◆ What you are asked to do
Write only the number of lines in the records beneath that hold "will".

◆ Collected data entries
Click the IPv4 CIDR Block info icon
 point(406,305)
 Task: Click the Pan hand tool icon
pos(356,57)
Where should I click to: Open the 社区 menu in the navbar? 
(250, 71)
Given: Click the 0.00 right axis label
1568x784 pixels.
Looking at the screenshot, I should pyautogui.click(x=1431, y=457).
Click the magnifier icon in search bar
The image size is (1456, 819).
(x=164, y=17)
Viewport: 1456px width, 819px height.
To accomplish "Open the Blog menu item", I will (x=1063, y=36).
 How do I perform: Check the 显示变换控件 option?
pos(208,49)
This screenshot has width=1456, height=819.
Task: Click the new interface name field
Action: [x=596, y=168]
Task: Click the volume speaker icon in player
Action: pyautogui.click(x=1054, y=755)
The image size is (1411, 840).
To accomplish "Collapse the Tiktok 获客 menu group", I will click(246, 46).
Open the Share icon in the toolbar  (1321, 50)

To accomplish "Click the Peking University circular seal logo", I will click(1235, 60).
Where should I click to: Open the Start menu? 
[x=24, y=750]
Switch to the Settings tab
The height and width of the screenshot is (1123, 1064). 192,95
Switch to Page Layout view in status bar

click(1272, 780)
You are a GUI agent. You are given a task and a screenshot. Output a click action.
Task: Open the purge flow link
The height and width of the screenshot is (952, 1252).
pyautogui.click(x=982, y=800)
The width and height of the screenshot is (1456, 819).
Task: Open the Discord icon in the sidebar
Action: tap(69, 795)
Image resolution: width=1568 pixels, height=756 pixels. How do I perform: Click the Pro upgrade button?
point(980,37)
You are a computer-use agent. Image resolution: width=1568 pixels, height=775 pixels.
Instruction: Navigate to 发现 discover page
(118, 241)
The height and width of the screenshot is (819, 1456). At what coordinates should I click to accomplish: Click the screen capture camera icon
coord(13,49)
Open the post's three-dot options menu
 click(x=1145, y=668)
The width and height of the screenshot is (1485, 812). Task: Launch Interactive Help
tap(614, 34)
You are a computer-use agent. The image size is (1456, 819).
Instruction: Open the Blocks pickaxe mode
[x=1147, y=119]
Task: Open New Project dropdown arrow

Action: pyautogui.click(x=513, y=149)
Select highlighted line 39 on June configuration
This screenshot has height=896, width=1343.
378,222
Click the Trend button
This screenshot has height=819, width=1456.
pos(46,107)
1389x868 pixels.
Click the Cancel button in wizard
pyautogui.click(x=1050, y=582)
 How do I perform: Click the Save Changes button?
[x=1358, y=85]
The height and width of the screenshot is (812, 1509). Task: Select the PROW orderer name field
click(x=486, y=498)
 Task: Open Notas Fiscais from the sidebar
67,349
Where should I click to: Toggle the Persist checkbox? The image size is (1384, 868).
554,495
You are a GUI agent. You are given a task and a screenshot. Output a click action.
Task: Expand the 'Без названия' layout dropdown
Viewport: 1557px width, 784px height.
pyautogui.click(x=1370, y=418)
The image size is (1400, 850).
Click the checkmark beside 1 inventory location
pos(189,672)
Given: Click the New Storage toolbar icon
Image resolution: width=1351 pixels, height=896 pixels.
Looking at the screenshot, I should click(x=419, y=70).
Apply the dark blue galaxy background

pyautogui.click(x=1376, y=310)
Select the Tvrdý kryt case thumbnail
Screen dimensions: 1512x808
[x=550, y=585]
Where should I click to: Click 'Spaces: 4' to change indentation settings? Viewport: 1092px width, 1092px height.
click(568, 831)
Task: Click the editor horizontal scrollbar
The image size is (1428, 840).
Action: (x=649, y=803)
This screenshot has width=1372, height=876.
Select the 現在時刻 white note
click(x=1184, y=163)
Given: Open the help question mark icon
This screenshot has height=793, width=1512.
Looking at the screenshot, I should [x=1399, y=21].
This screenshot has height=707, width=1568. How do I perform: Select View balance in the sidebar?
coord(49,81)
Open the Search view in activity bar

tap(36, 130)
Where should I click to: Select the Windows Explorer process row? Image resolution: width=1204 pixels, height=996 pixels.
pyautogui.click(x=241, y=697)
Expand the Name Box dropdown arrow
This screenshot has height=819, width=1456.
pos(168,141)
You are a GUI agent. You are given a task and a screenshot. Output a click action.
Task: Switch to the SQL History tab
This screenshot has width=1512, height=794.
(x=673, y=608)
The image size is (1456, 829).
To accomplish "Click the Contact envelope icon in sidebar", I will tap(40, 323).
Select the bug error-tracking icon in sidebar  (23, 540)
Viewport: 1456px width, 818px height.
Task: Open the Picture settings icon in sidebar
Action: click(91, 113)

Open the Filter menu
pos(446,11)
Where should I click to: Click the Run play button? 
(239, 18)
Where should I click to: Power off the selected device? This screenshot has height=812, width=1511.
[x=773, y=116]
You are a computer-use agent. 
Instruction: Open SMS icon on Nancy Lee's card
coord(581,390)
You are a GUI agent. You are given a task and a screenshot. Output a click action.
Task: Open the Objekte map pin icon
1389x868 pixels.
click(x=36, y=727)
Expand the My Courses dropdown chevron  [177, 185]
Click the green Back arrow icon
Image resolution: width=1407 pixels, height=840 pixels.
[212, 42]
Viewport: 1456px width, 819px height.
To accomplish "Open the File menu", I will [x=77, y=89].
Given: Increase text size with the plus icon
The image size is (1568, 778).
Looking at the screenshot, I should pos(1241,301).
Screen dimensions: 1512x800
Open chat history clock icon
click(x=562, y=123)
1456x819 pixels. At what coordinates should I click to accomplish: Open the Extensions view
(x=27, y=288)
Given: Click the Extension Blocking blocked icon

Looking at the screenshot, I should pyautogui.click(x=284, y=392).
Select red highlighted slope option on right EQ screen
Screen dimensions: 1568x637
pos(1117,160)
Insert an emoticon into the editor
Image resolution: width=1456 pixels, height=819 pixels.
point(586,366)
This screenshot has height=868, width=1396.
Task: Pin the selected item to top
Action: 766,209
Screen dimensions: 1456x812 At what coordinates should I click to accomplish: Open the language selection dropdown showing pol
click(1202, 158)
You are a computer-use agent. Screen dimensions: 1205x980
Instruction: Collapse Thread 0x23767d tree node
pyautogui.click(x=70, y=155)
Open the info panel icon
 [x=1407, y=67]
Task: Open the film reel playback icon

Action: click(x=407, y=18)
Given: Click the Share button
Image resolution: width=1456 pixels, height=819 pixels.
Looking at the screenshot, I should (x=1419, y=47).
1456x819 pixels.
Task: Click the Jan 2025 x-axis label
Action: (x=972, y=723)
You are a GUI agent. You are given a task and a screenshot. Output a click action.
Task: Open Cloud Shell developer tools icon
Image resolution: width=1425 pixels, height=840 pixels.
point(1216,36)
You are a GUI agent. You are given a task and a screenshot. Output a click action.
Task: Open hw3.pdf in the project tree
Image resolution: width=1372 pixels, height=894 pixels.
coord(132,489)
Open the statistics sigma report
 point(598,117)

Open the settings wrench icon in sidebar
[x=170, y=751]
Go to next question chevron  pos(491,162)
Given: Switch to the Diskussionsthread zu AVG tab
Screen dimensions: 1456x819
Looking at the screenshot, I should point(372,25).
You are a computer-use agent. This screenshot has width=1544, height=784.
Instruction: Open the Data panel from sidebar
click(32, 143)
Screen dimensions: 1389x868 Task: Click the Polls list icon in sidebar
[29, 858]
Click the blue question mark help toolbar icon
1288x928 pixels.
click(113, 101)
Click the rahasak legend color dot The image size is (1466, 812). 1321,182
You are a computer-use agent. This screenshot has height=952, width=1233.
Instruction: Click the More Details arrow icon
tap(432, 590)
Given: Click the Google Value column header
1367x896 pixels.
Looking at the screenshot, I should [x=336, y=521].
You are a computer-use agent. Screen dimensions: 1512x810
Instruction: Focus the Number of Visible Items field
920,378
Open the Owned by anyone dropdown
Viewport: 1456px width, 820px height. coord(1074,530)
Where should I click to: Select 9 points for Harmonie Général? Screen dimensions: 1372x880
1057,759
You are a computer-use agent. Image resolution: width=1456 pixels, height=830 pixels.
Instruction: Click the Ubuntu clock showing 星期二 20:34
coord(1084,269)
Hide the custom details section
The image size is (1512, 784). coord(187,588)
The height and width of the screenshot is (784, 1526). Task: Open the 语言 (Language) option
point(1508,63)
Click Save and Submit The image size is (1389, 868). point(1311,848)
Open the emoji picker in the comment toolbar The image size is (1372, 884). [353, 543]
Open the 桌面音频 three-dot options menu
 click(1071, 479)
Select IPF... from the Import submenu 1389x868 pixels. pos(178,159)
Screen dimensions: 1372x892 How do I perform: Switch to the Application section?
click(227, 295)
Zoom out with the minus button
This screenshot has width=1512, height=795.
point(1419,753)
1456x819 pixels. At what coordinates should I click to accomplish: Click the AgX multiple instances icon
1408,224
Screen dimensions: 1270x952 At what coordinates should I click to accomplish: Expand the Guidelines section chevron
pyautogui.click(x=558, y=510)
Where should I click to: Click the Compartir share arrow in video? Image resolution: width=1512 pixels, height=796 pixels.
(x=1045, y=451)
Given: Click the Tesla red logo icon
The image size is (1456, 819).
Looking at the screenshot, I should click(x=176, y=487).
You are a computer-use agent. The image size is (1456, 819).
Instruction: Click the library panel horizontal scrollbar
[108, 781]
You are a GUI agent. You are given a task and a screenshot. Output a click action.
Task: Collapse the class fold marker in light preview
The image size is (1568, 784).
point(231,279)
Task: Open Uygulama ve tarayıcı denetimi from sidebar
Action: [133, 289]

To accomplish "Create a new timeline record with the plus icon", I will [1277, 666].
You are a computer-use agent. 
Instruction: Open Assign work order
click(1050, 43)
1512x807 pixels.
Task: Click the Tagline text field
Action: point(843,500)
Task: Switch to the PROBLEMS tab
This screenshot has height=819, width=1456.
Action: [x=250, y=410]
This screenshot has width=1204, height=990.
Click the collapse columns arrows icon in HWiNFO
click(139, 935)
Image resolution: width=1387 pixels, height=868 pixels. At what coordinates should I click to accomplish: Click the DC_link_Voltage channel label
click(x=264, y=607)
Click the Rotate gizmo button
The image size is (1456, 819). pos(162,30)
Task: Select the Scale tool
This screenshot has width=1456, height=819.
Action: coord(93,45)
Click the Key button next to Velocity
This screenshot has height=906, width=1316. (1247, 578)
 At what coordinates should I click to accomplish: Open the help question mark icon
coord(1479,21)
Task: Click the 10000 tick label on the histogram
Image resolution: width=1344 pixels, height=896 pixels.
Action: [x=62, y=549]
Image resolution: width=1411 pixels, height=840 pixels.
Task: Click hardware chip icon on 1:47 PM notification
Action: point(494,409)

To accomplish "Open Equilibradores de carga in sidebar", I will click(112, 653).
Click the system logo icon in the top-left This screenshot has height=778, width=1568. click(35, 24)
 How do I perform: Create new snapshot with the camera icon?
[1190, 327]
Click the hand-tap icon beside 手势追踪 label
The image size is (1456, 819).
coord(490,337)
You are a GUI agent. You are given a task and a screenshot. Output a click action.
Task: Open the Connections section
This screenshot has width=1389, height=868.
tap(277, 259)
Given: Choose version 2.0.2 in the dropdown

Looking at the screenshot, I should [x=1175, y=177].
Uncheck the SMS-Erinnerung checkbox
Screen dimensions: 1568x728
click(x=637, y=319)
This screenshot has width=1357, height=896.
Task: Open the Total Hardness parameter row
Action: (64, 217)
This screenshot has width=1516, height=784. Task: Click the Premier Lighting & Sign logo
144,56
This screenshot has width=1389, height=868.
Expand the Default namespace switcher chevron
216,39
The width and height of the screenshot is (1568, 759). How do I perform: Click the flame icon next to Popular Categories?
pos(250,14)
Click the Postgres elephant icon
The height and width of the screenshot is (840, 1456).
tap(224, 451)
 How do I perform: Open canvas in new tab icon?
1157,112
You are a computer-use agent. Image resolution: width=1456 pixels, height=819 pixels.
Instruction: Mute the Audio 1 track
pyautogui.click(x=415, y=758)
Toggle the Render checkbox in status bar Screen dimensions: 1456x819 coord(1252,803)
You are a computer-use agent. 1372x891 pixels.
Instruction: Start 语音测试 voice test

◆ Solution for this exercise
7